A former journalist with TOC and The Independent, PSP's Kumaran Pillai wants to take fight to Parliament
Among the new batch of Progress Singapore Party (PSP) candidates unveiled earlier today (June 25), one name might be familiar to those who’ve been paying close attention to socio-political sites here.
Kumaran Pillai, 49, is a known figure in the media industry as the former chief editor of The Online Citizen before he left to join the team behind the formation of The Independent Singapore as a stakeholder and its publisher.
PSP chief Dr Tan Cheng Bock introduced Kumaran alongside two former Singapore Armed Forces officers Michael Chua and Nadarajah Loganathan as well as lawyer Wendy Low and customer service manager Damien Tay.
Kumaran, however, holds the experience of being embedded in the media industry and the startup scene with a portfolio of fledgling companies under his management as the Chief Executive Officer of Apple Seed, a venture accelerator.

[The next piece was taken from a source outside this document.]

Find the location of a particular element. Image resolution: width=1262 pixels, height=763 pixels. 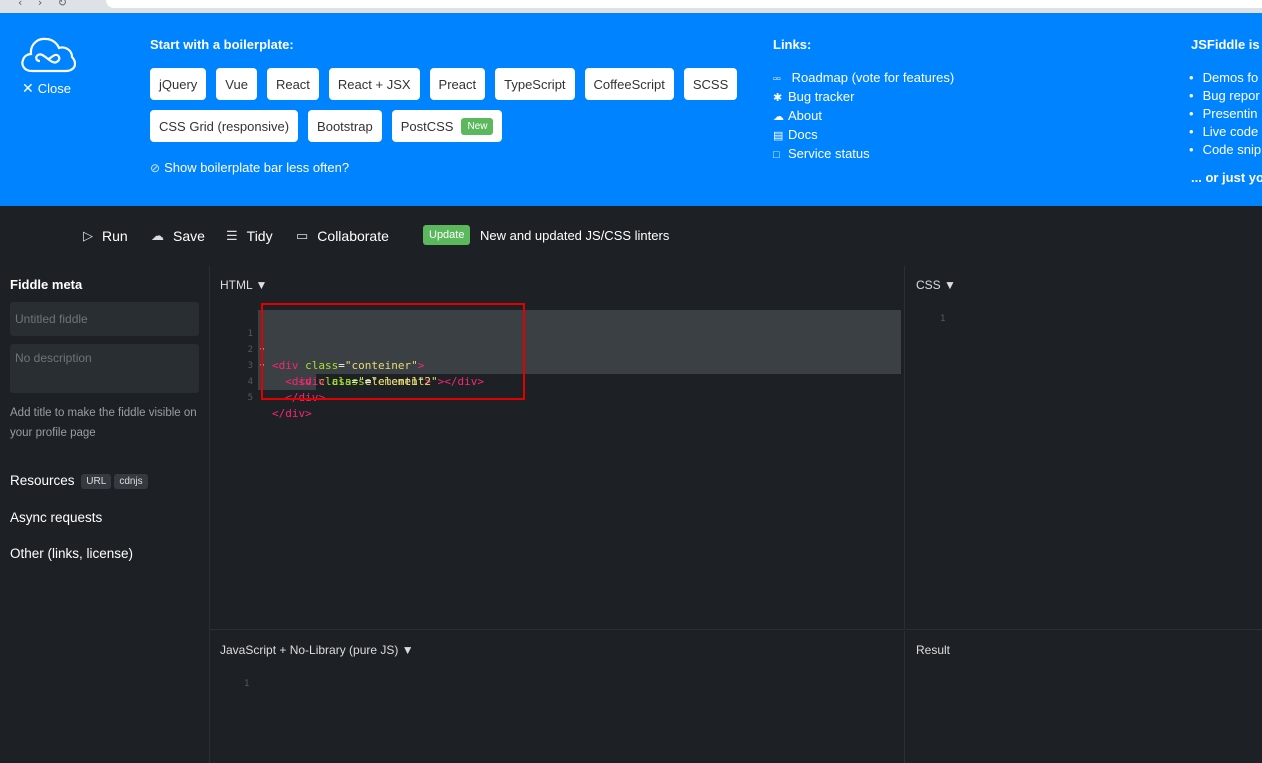

boilerplate-react-button: React is located at coordinates (292, 84).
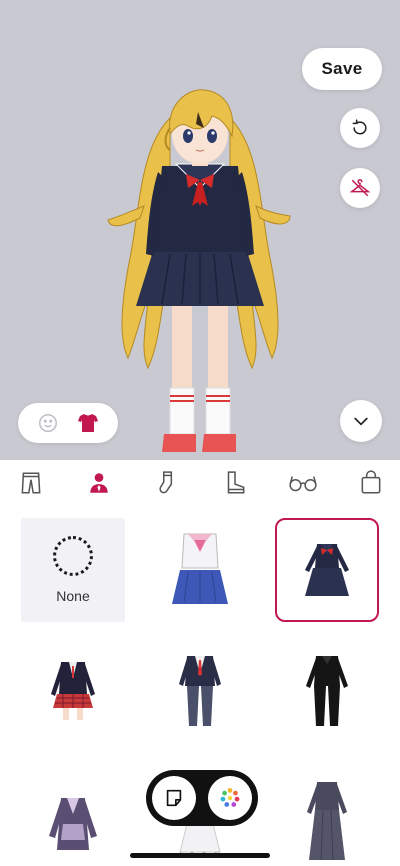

As an experienced technopreneur, he launched a finance software company after losing his job during the dot-com bubble burst in the early 2000s, a company which went on to win multiple awards. Kumaran went on to launch Apple Seed and incubated dozens of tech start-ups across Asia-Pacific.
But it was his experience in socio-political websites that saw him speaking out about the issues and affairs that he believes in. During his time in The Online Citizen, he conducted investigations into the treatment by Panasonic Singapore’s local employment agent of its workers as well as the SMRT bus drivers' strike in 2012.

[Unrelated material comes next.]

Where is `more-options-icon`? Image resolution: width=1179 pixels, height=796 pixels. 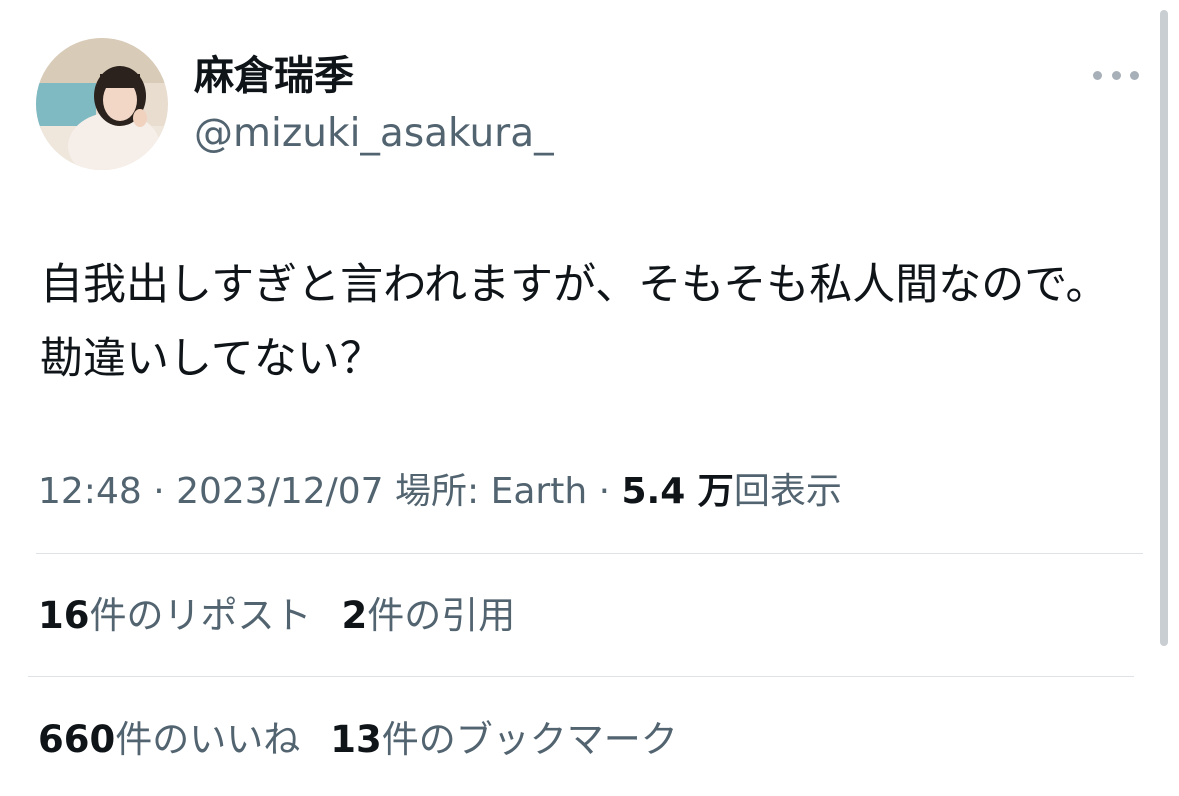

Leaving his post as TOC’s chief editor, he went on to become the publisher of The Independent Singapore, where Kumaran continued reporting the affairs of the day, including political commentaries on Minister for Trade and Industry Chan Chun Sing and the formation of PSP. He stepped down from The Independent earlier this year to join Dr Tan’s team.
“When I spoke to Dr Tan, I said ‘I’ve been commenting and writing about politics for close to seven years. And I’ve been championing a lot of issues’,” Kumaran stated during the press conference earlier today.
“One of the things Dr Tan said was ‘writing and championing online is not enough. You need to take the fight into Parliament’.”
In response to media queries on how his background could help him in his path into politics, Kumaran stated that he can’t just rely on his experience as a digital journalist to do the job. Online campaigns are no substitute for walking the ground, he affirmed, adding that he's determined to learn from Dr Tan to gather and listen to the concerns affecting the community.
Kumaran confirmed that he will be running in the newly carved-out Kebun Baru SMC, a constituency that is being eyed by the Democratic Progressive Party (DPP) and by the People’s Action Party’s Henry Kwek.